I say 'sort of' a new model because this model is very similar to what donors to charitable foundations already do today. Today donors first save up money from some combination of earned wages, business profits, or investment returns. When the funds reach the target sized amount, the foundation receives a donation. The 'independent party,' in this case, is the donor's own savings account.


The limit to the size of a foundation is the amount the donors can give. Donors are limited by how much they have saved. Donor's savings, in turn, are primarily limited by the amounts invested and especially how many years the funds invested were able to grow.


Foundations are given large sums of money saved by the donors for many years, sometimes over their entire life. Foundations actively solicit consideration via Last Wills to receive funding when donors' estates are distributed.

This new model proposes to use an independent party to extend the growth period of the donor's investment beyond the donor's lifetime. Given enough time, a gift of any size can grow to enormous sums.
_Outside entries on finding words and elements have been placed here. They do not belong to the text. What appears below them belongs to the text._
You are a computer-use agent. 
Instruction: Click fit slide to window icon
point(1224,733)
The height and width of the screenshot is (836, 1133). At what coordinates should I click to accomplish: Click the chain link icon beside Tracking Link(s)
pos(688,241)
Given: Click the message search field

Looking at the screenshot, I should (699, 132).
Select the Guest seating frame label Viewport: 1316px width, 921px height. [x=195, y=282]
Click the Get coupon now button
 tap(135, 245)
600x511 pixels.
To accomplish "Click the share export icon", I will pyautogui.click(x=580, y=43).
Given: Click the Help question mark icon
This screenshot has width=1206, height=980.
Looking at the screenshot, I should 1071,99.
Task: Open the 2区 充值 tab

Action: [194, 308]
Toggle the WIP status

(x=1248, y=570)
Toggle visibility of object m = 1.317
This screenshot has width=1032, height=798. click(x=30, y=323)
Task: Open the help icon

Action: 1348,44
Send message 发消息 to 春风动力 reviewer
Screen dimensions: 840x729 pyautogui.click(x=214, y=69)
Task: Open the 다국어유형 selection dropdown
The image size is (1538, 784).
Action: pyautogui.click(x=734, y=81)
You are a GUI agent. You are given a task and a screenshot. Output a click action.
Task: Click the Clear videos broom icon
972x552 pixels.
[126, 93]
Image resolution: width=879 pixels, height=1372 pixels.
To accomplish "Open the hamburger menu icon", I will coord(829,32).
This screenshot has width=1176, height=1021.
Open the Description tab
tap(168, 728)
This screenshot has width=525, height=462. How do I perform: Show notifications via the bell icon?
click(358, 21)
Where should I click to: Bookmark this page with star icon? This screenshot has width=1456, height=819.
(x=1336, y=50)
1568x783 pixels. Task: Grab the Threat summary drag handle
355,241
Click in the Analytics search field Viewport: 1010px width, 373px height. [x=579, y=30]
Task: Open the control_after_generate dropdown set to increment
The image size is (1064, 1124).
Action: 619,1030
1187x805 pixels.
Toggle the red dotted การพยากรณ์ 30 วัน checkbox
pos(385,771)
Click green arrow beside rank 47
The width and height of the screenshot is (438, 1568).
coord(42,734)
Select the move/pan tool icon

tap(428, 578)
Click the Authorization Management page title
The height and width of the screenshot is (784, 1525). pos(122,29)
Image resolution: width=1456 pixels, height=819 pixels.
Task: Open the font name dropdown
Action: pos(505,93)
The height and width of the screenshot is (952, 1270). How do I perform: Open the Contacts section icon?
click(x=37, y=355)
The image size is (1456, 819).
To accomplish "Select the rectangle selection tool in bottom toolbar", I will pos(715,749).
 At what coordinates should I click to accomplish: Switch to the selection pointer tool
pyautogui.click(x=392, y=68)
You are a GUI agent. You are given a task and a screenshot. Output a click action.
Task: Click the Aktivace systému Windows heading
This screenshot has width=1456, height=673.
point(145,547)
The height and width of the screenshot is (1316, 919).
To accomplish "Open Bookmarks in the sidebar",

Let's examine a hypothetical example:

Donor A gives one hundred thousand dollars as part of his or her estate to a Charitable Foundation A. This foundation, in turn, invests the principle money and annually gives Charity A four percent of the principal, or four thousand dollars per year.

(See Table 1 below)


Donor B allocates ninety thousand dollars to Charitable Foundation B. Donor B also gives ten thousand dollars to an independent party, we'll call "Seed Funding Corporation B."


Charity B receives four percent from the ninety thousand dollars or three thousand six hundred dollars per year from Charitable Foundation B.

(See Table 1 below)


Seed Funding Corporation B grows their ten thousand dollars at just over five percent a year, and at the end of forty-six years amasses the equivalent in today's dollars of one hundred thousand dollars. This amount remains invested a further fourteen years doubling to two hundred thousand dollars.


After sixty years, Seed Funding Corporation B donates one hundred thousand dollars to Charitable Foundation B, which in turn raises the annual funding of Charity B by a further four thousand dollars per year. The remaining one hundred thousand dollars with Seed Funding Corporation B continues as an investment to double again and again.




Repeating in this manner, Seed Funding Corporation B supports a further donation of one hundred thousand dollars to Charitable Foundation B every fourteen years, which in turn can increase funding to Charity B by an additional four thousand dollars per year every fourteen years.


At one hundred years, Charity B is receiving nineteen thousand six hundred dollars per year – in today's dollars - with a further expectation of growth of an added four thousand dollars a year every fourteen years.


Charity A has in total received four hundred thousand dollars over the one hundred year period, while Charity B has received seven hundred and sixteen thousand dollars a difference of over three hundred thousand dollars.


By extension, at the end of two hundred years, Charity A has received eight hundred thousand dollars in today's dollars, and Charity B has received four million one hundred and twenty thousand dollars or greater than three million dollars more than Charity A.


Charity B, for the first sixty years, only has ninety percent of the donations that Charity A receives. However, since both donations are effectively net new money to each charity, they can budget accordingly without creating undue hardship. The largest deficit is highlighted in yellow on the far right at twenty-four thousand dollars in year sixty.


The potential is exciting for donors to be able to make a growing difference using an independent party for raising charitable funding. And though not used today, this approach has been used before over a two hundred year period by none other than Benjamin Franklin.


I have a lot of questions to guide my investigations:


  • How likely are the assumed rates of return on invested capital?

  • What is the nature of this proposed Seed Funding Corporation?

  • Is there a faster way to do this?

  • What are the tax implications?

  • What can we learn from Benjamin Franklin's enterprise?

What do you think? What questions do you have?